* _What to do_:
Please repeat each line below exactly, with no images in the copy.

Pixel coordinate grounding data
========================================

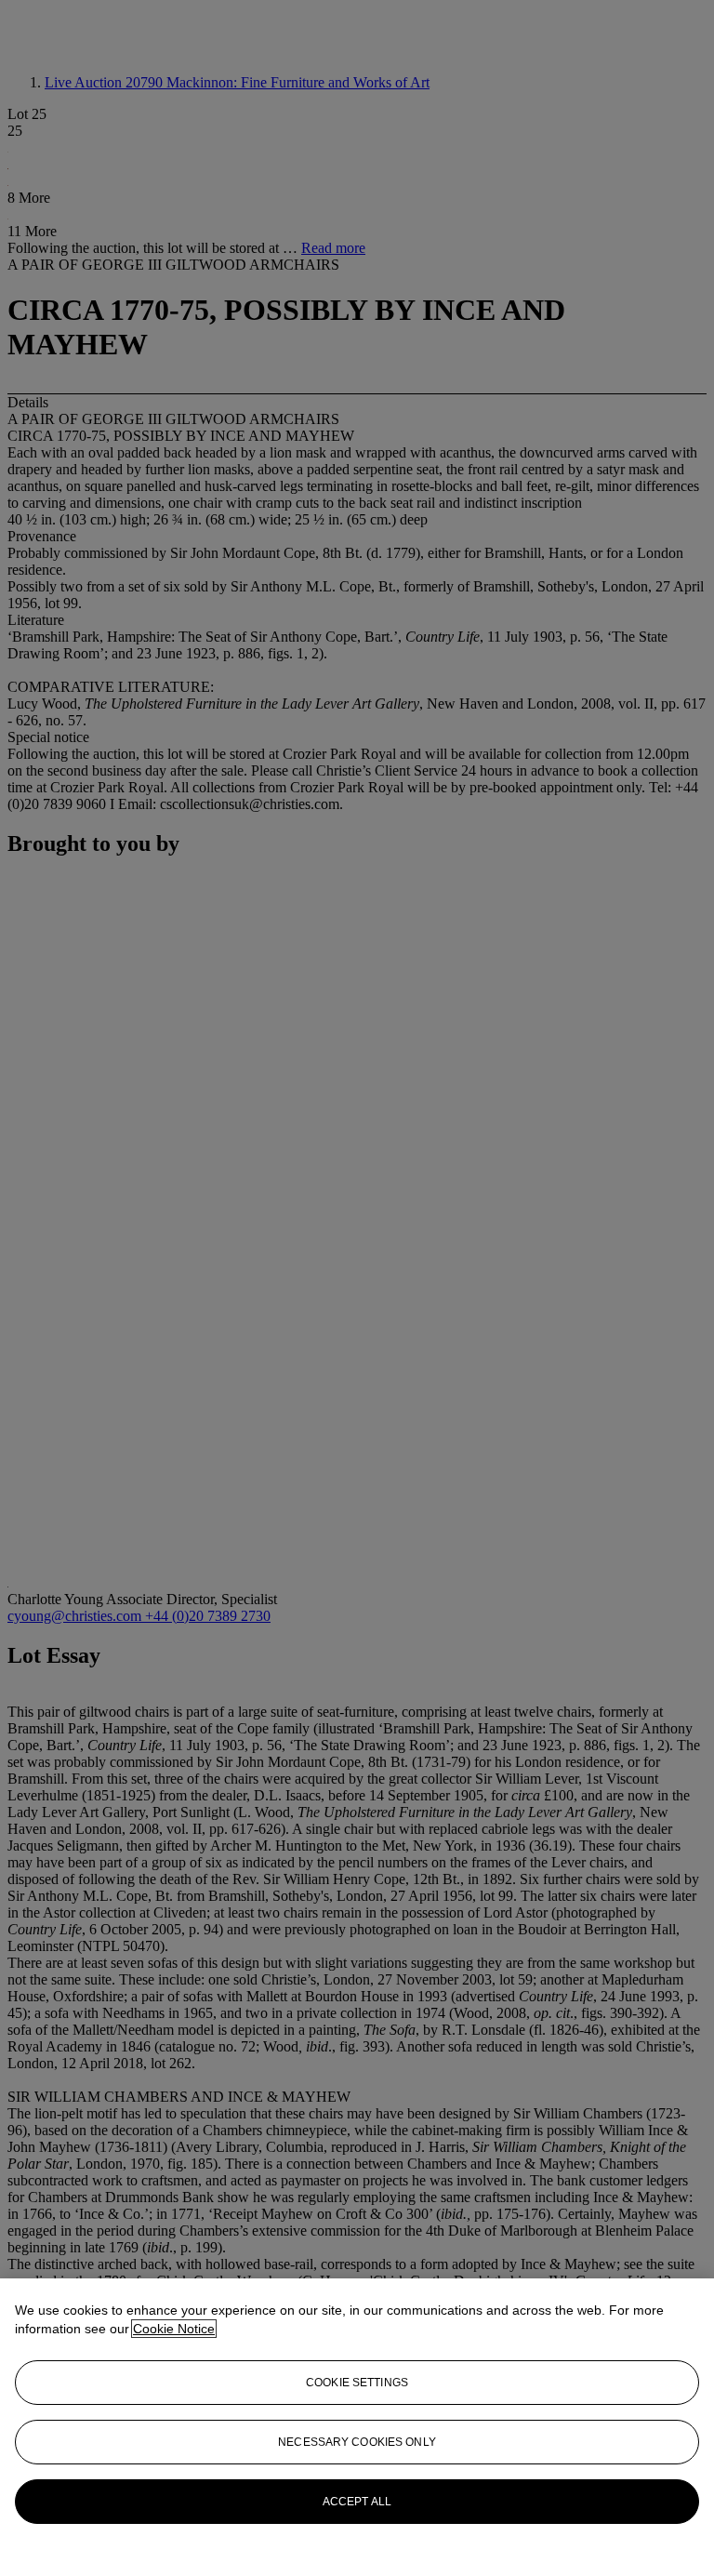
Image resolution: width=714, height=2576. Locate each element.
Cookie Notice (174, 2328)
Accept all (357, 2501)
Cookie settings (357, 2382)
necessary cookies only (357, 2442)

========================================

* _Task solution_:
Image resolution: width=714, height=2576. Locate each element.
Cookie Notice (174, 2328)
Accept all (357, 2501)
Cookie settings (357, 2382)
necessary cookies only (357, 2442)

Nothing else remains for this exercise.